The best way to get used to cold showers is to start slow. Try to finish your shower with a 30 second blast of frigid water, and increase by 30 seconds every couple days until you feel comfortable. The first few times your body and mind will be shocked and scared, but you will quickly get used to it. Remember to breathe and try to fight your instinct to shiver.
One common benefit of both heat and cold exposure is an increase in will power. Both will force you to be in uncomfortable physical situations. Purposely feeling uncomfortable on a regular basis takes disciple and determination.
During your first cold shower you will try to take the easy way out. Your mind will tell you to turn the tap back to hot. You have to fight this instinct to see any benefits. The longer you can act against your mind and desire to quit the stronger your will power will become. Can you imagine how much you can increase your will power if you do this every day?

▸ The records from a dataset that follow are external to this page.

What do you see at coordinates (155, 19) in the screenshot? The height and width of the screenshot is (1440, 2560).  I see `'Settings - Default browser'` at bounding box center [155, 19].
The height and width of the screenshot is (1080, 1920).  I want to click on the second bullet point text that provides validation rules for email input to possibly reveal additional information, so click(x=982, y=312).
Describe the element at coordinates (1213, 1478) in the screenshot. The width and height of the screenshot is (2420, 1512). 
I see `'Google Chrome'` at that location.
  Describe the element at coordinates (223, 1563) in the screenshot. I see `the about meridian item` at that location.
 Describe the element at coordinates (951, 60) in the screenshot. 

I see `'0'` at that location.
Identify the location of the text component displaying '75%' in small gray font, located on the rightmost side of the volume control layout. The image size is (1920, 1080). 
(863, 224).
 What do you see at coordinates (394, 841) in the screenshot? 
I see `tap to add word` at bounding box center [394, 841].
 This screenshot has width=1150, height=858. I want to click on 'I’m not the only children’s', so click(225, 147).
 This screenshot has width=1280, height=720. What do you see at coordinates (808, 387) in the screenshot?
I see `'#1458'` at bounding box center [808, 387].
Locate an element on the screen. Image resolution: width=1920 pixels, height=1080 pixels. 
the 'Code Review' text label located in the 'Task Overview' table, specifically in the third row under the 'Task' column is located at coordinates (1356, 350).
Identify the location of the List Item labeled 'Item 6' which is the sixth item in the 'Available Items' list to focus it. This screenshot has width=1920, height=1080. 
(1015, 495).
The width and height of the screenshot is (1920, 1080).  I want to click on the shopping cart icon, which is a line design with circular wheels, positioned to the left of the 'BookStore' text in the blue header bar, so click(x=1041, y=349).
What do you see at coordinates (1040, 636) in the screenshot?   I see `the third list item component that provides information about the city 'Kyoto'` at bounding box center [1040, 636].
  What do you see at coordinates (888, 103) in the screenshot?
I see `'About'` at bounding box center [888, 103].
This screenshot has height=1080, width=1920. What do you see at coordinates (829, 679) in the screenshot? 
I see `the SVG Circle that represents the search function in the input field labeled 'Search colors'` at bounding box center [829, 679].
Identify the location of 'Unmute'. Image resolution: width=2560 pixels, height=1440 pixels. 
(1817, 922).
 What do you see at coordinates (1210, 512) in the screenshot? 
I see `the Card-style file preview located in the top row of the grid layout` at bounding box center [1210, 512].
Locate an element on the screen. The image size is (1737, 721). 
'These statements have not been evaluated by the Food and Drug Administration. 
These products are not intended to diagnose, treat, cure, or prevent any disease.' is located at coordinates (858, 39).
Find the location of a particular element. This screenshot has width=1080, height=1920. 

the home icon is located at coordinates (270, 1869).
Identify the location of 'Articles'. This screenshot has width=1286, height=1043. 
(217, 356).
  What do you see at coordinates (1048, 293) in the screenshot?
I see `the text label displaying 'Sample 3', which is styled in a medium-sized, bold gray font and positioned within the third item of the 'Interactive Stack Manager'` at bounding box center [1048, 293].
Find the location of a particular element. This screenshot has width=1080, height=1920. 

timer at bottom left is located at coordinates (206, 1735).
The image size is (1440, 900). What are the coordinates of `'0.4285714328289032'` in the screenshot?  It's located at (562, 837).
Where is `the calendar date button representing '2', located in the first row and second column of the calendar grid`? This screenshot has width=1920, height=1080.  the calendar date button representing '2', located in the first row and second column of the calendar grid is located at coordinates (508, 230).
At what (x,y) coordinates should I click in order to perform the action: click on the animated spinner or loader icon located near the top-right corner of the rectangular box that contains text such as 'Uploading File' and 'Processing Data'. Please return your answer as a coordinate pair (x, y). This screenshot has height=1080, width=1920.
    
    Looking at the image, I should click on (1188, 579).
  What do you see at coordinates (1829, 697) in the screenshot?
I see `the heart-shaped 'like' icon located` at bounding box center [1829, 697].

The modern world works against our physical health. We don’t need to be physically capable to survive. We can live a life of comfort and wealth without every seeing the outside. As our creature comforts and technology evolve we are less reliant on our own bodies and minds. We can easily be robbed of our physical potential by our soft, comfortable world.
In order to fight against the rising tide of laziness and coziness you must reclaim some of your physical past.
Regular exposure to extreme heat and cold will have amazing benefits for your body, mind, and sense of wellbeing.